Directions: Switch every "screenshot" to "capture" in the records, starting at the beginning and going on through the line with "click(53, 461)", and change nothing else. Give those lines back without the pictures.

/---

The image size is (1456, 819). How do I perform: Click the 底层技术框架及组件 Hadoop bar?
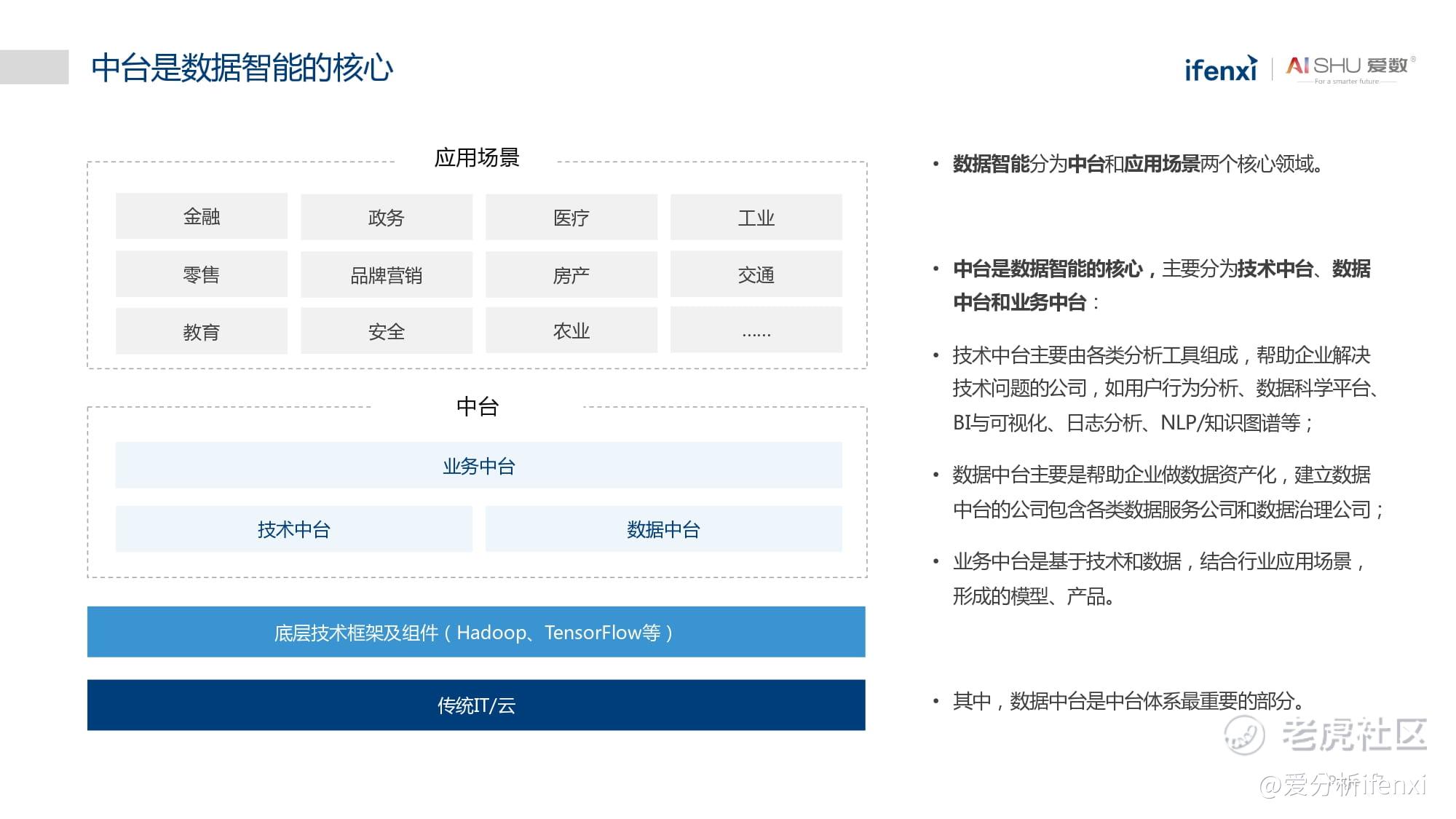[x=476, y=632]
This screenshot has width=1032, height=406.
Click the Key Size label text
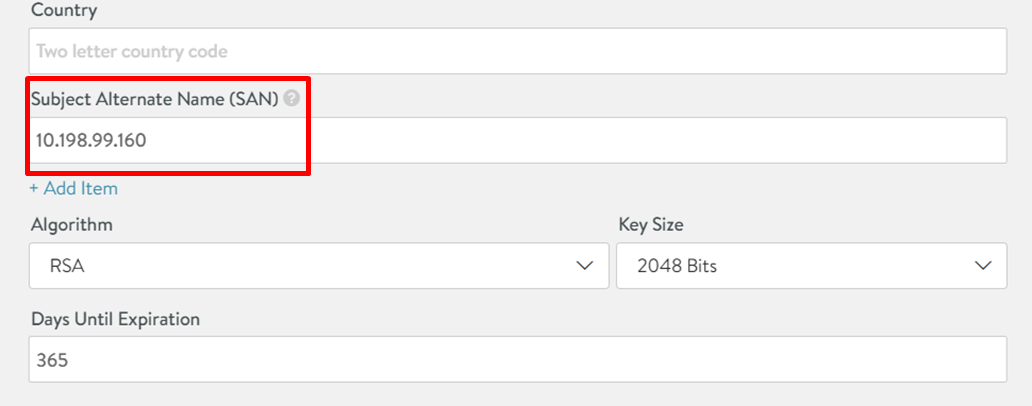[651, 225]
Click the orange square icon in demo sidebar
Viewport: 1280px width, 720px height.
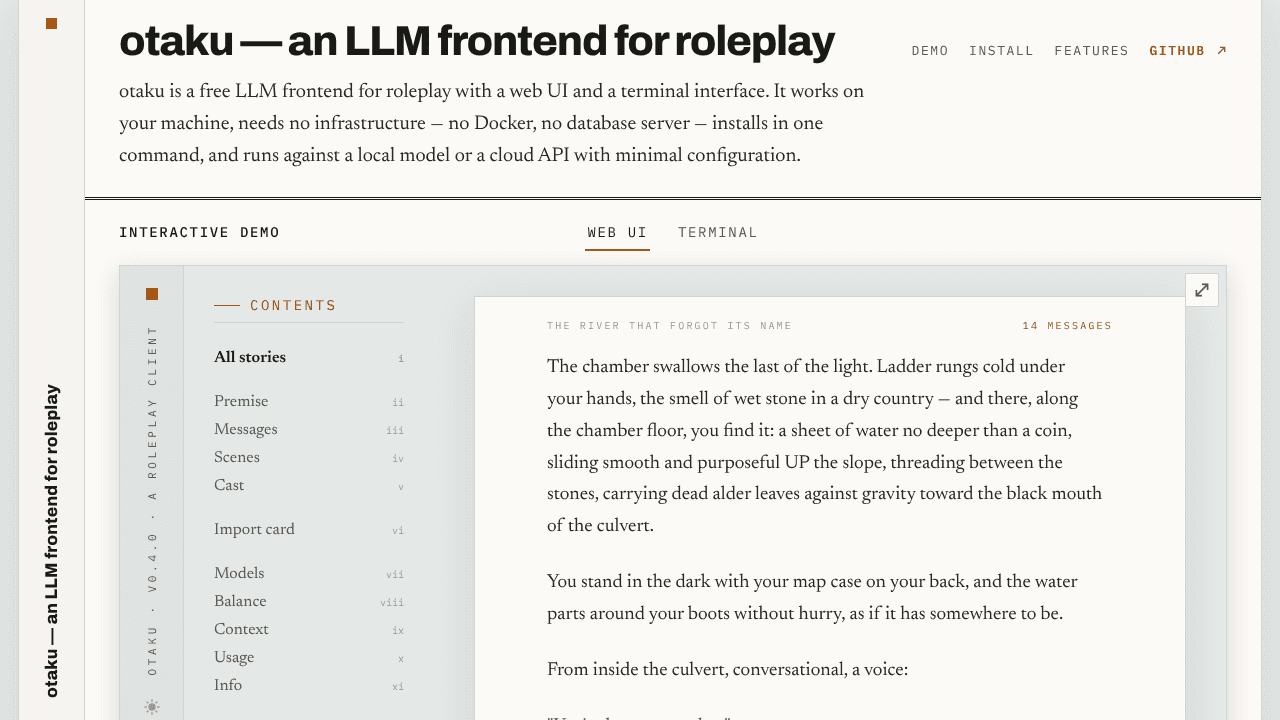coord(152,294)
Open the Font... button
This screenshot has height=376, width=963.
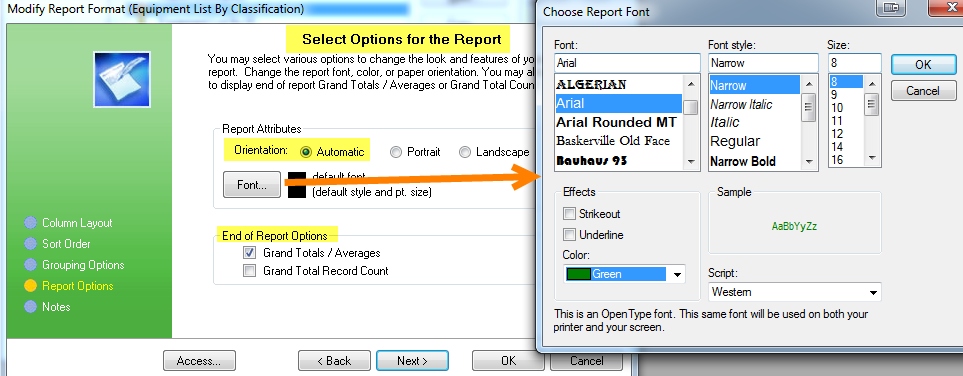[252, 185]
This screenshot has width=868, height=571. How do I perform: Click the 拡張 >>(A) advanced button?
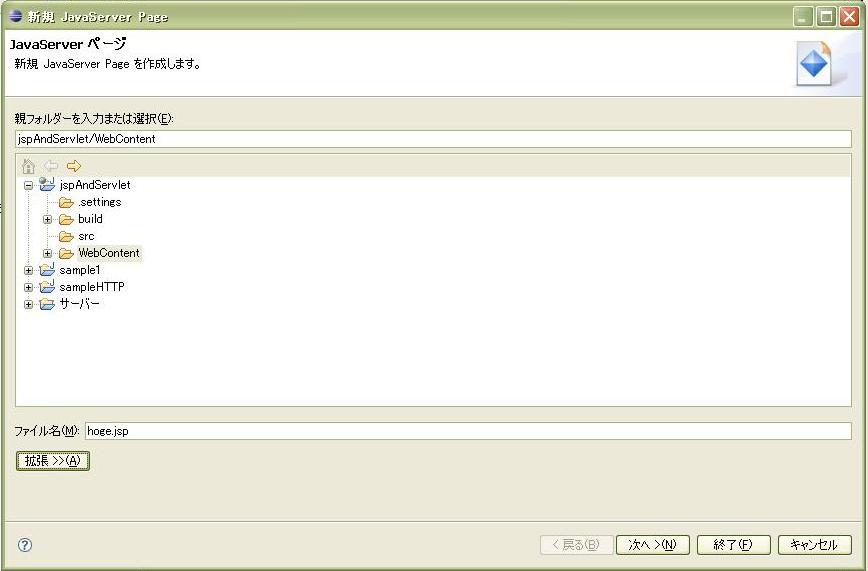click(53, 461)
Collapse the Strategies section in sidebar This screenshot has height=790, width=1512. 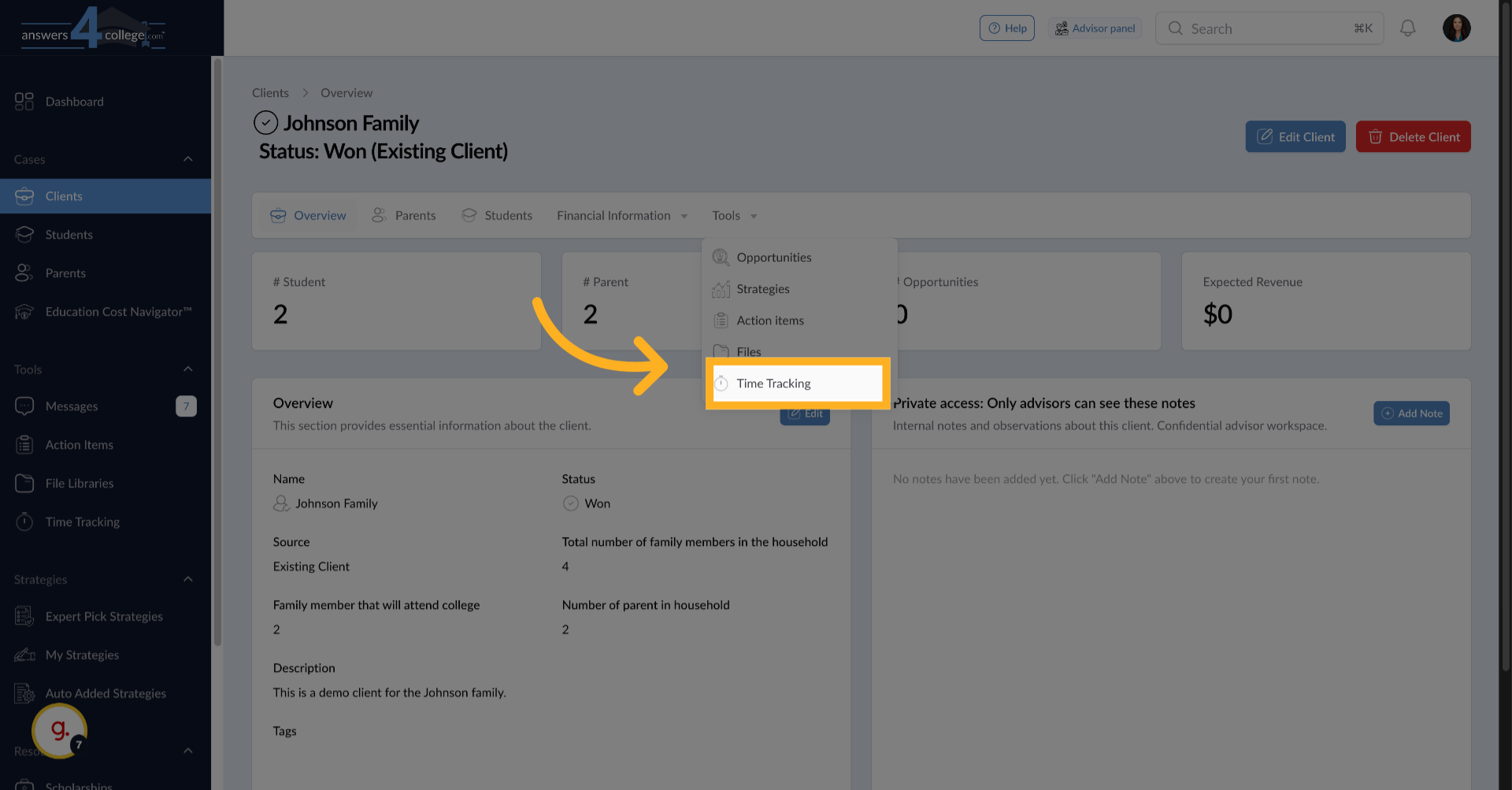tap(188, 579)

\---

Answer:
The image size is (1456, 819). How do I perform: Click the 底层技术框架及组件 Hadoop bar?
[x=476, y=632]
This capture has width=1032, height=406.
Click the Key Size label text
[651, 225]
Click the orange square icon in demo sidebar
Viewport: 1280px width, 720px height.
coord(152,294)
Open the Font... button
This capture has height=376, width=963.
[252, 185]
This capture has width=868, height=571. How do I perform: Click the 拡張 >>(A) advanced button?
click(53, 461)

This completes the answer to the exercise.